How is antibiotic resistance going to affect medicine?

JT: Physicians have already become more careful about prescribing antibiotic therapy only when needed. However, the emergence of resistant strains is already causing many cases that are dangerous and difficult to treat with the drugs we have.

MMF: Consider an individual who has a life-threatening infection from an antibiotic-resistant bacterium. If the infection cannot be treated with an effective antibiotic, the likelihood of mortality increases dramatically. Such deaths were commonplace before the advent of effective antibiotics in the 20th century and are once again highly relevant. One widely quoted estimate from the UK’s Report on Antimicrobial Resistance places the annual number of deaths from antimicrobial-resistant infections (including those from bacteria as well as HIV, a virus, and malaria, a parasite) at 700,000 globally.

What areas of medicine are going to be affected the soonest?

JT: Antibiotic resistant strains have been thriving in hospital settings. The greatest risk is for patients with abnormal immune systems (transplant patients, for example) who are exposed to these strains while admitted to the hospital.

MMF: Naturally, one thinks first about the treatment of infections. Antibiotic resistance already plays an important role here. Indeed, physicians have turned increasingly in recent years to older, more toxic antibiotics like colistin/polymyxin due to resistance to other, safer, therapies. Unfortunately, there are also bacteria with resistance to the more toxic options as well. Some researchers and physicians have expressed concern that we might enter a “post-antibiotic era,” in which doctors will no longer have ready access to life-saving antibiotics due to resistance. The UK Report on Antimicrobial Resistance estimates that global deaths from resistant infections will rise to 10 million per year by 2050.

One must also consider other areas of medicine where the effective treatment of infections plays an important role. For example, many aspects of modern medicine involve immune suppression, thus limiting the natural ability of our bodies to fight infections. Examples include organ transplant, the treatment of autoimmune diseases like rheumatoid arthritis, and some forms of cancer chemotherapy. Consequently, the effects of drug-resistant infections can ripple through the rest of the healthcare system as well.

When do you think we're going to be "out of options" for many—or even most—infections?

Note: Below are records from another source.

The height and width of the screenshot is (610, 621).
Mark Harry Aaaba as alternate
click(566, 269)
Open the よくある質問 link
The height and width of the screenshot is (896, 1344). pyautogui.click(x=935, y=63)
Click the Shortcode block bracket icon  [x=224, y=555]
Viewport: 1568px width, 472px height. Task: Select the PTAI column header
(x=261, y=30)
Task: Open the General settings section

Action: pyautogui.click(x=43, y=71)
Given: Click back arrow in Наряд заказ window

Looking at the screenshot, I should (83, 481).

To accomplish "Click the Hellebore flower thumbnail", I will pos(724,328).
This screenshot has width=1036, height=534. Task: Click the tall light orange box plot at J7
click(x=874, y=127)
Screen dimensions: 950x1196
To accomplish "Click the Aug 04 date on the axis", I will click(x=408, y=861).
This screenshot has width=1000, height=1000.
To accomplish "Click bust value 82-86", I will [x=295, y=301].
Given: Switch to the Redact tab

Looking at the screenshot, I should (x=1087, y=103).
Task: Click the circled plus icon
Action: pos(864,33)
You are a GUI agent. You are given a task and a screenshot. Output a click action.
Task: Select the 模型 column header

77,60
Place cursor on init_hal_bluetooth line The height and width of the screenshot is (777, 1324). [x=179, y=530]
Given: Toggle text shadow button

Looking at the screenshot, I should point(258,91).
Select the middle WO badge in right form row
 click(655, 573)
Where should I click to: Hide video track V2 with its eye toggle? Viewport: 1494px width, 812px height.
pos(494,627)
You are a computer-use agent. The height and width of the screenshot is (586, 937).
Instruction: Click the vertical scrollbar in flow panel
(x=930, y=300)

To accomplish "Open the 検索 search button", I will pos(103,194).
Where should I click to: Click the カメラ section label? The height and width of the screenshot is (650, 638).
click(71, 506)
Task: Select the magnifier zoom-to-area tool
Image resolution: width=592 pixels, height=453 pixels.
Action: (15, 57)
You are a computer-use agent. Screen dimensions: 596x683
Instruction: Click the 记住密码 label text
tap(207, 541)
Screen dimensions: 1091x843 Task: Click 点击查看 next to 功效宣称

JT: I am confident that scientific researchers like my colleagues at Chapman University will be able to develop new antibiotic strategies to address the emergence of resistant strains. This innovation, combined with the careful use of these new antibiotics, will help keep us one step ahead in this microscopic arms race.

MMF: That is a difficult question and I hope the answer is “never.” In analogy to horizontal gene transfer among bacteria, humans possess the amazing ability for horizontal knowledge transfer across scientific disciplines, institutions and nations. Coupled with our capacity for innovation and our rapidly developing understanding of fundamental biology, we may still have the upper hand. Nevertheless, it is obviously critical that we continue to invest in addressing this key threat to human health. I am proud to be at Ohio State University, whose substantial investments in infectious disease research through the Discovery Themes Initiative and the recently launched Infectious Diseases Institute, epitomize our commitment to this area. My own medicinal chemistry lab is working diligently to develop new inhibitors of bacterial topoisomerases, in the hopes of advancing new therapies for a variety of bacterial pathogens. Ohio State has a superb culture of collaboration and I have been grateful for the many enthusiastic co-investigators with diverse expertise who have joined our efforts. We are one small piece of a much larger enterprise, but we hope to have an impact on the critical issue of antibiotic resistance.